Infine, il nodo si incastra e... hai voglia di tirare la corda dal basso.
A quel punto una foto di documentazione è doverosa, poi disincastro il nodo di giunzione delle corde, lo faccio passare sotto al bordo e grido verso il basso di tirare e vedo le corde che riprendono a scorrere.

Beh, ho perso cinque minuti nell'attesa, ma di certo ho fatto una buona azione, anche perchè a chi non si è mai incastrata una corda di calata?
Di solito si è obbligati a risalire e non sempre ciò lo si può fare in condizioni di completa sicurezza.
Personalmente ne ricordo tre di corde incastrate e in due di questi casi a risalire dovetti essere io e una di queste due volte fu senza poter avere una sicura: piccole ma particolari esperienze che non si dimenticano.
Alla fine scendo e ci troviamo tutti e cinque sulla cengia che, traversando più o meno orizzontalmente, porterà fuori dalla parete, scaricandoci sulle ghiaie alla destra del Trapezio.
Passo davanti a fare strada con un particolare occhio di riguardo a Roberto, soprattutto nel tratto di roccette esposte, ma tutto va bene e ci tiriamo fuori, oramai in vista delle ghiaie.
Segue Rita e poi Vittorio, ma Francesco non si vede, e ci chiediamo dove sia finito.
Aspettiamo un pochino e poi decido di tornare sui miei passi e lo trovo poco prima delle roccette, fermo che sta brontolando contro se stesso per essersi cacciato in quella situazione, imprecando contro la palestra che "fai solo delle difficoltà, ma alla fine non impari niente...", contro le Dolomiti che "sono belle ma a me non mi vedranno più".
Mi dice che sta pensando di piantare un paio di chiodi per buttare giù una doppia, ma lo sconsiglio vivamente, gli dico che il tratto esposto è breve e che se vuole ci si può anche legare, ma pure che se si mette tranquillo lo facciamo pian piano e ce ne andiamo fuori in ancora meno tempo.
Si lascia convincere e pian pianino percorriamo il tratto esposto, raggiungiamo gli altri e in poche decine di metri ancora siamo sulle ghiaie e caliamo verso il Passo Valparola chiacchierando finalmente rilassati.
Ad un certo punto ci separiamo scambiandoci gli indirizzi e-mail e una (vaga?) speranza di rivederci.
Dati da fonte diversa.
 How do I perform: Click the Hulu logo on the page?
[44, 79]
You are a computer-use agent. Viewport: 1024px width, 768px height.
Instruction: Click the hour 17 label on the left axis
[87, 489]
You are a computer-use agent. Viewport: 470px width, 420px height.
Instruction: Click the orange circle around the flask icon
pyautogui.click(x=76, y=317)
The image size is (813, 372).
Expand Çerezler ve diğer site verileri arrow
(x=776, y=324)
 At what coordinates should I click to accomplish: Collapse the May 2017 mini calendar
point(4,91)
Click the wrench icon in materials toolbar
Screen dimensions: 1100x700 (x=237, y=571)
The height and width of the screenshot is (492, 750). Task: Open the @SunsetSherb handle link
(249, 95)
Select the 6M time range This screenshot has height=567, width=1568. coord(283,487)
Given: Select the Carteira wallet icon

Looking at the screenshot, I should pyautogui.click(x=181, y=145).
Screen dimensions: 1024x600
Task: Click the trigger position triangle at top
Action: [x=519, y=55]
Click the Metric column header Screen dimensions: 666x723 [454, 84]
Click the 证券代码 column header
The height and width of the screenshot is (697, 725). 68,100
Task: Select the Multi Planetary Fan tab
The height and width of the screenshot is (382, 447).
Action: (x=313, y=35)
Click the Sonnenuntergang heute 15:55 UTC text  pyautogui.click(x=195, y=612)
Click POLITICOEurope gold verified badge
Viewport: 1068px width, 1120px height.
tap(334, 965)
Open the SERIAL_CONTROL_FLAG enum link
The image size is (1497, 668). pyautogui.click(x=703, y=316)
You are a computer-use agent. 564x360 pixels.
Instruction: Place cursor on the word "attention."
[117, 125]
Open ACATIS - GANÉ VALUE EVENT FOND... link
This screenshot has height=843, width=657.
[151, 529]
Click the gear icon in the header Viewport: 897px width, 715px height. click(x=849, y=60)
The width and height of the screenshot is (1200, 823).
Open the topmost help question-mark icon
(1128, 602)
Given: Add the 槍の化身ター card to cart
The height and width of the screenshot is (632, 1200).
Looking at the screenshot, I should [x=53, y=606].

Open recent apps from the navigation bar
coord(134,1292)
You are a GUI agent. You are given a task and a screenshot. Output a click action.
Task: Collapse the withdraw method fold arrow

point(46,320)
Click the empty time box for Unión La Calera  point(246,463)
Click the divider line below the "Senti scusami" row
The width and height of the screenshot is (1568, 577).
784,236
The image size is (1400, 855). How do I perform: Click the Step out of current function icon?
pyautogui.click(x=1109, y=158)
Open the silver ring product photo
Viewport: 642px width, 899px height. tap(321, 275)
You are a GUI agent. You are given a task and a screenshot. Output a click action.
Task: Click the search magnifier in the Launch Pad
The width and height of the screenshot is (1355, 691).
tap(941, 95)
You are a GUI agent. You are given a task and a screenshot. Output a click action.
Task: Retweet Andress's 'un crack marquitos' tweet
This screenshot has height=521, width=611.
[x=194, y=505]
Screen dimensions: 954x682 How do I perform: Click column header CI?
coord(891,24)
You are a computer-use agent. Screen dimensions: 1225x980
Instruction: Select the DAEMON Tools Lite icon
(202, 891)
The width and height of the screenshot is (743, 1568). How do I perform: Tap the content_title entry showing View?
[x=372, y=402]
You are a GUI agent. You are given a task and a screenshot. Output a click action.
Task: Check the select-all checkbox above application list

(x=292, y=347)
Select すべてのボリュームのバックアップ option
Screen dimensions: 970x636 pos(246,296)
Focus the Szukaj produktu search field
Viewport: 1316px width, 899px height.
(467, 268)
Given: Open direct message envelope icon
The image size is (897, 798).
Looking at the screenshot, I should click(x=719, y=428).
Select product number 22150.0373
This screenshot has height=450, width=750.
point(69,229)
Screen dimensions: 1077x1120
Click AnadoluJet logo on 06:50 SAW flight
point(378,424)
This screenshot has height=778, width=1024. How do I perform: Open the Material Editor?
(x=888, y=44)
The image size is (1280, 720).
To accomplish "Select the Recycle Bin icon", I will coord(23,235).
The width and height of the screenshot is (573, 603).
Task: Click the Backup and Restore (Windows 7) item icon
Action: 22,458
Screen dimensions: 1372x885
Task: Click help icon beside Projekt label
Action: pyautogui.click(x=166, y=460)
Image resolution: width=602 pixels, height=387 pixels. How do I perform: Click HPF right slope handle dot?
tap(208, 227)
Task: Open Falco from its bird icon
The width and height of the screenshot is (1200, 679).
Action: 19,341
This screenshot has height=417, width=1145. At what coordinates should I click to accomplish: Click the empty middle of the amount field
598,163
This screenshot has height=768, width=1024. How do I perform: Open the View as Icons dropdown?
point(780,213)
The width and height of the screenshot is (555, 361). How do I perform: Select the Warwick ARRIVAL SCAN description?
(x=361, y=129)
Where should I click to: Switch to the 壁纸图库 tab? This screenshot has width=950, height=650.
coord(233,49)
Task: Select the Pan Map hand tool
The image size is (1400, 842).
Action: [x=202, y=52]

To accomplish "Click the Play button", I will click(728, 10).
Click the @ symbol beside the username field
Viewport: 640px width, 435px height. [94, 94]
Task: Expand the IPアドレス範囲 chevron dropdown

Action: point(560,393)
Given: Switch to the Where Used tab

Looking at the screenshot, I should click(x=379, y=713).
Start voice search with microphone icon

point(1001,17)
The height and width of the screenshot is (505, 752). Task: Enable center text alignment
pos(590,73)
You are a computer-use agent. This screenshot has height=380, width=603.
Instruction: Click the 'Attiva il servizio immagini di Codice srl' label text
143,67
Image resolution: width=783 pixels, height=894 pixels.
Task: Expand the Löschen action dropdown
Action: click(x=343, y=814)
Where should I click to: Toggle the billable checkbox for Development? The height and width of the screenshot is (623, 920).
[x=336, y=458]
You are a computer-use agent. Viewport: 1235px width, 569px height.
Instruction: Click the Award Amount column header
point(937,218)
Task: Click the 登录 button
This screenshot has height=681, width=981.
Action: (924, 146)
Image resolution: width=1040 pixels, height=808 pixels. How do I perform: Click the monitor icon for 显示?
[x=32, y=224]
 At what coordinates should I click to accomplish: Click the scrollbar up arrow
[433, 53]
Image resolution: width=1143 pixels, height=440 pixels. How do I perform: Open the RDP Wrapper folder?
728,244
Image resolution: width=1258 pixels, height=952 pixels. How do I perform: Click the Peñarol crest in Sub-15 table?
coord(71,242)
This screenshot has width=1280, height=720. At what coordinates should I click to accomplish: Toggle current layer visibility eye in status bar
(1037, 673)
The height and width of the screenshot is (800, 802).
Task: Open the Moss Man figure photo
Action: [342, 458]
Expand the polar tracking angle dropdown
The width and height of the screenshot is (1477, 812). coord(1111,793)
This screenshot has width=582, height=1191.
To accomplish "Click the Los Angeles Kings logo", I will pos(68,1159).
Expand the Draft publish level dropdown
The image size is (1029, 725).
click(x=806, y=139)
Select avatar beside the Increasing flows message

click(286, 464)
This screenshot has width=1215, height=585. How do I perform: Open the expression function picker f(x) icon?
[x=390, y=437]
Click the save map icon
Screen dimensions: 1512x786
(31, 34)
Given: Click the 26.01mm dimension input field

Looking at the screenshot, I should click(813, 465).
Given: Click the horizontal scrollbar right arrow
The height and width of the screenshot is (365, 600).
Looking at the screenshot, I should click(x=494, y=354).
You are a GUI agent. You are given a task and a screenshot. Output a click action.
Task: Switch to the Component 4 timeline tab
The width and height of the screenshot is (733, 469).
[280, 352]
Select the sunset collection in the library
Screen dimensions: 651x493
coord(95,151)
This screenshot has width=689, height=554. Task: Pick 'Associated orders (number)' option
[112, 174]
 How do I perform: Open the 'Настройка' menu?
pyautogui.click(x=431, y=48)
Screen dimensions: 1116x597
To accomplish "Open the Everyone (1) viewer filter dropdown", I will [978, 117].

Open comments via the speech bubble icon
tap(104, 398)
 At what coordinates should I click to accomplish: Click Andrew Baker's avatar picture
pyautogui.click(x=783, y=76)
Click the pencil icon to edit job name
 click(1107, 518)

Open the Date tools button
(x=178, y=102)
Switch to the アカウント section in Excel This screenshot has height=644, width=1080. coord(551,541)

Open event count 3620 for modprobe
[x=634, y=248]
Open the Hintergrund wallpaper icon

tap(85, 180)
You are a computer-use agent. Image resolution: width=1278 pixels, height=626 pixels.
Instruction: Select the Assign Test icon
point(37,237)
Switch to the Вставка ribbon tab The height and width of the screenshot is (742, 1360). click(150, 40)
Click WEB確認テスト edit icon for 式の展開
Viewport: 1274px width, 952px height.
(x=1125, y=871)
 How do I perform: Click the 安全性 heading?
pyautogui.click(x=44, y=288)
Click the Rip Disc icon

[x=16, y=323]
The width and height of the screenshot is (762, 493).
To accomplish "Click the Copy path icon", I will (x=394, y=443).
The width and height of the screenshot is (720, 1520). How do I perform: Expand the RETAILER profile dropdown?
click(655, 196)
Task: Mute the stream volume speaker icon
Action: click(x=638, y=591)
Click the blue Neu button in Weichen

Penso che la via Ardizzon e il Trapezio mi hanno regalato un'altra bella giornata sulla loro parete, ore intense e spensierate e in più il piacere di essermi sentito utile a qualcuno, restituendo un poco di quello che altri hanno dato a me oramai chissà quanti anni fa in occasioni simili, quando ero poco più di un volonteroso apprendista scalatore.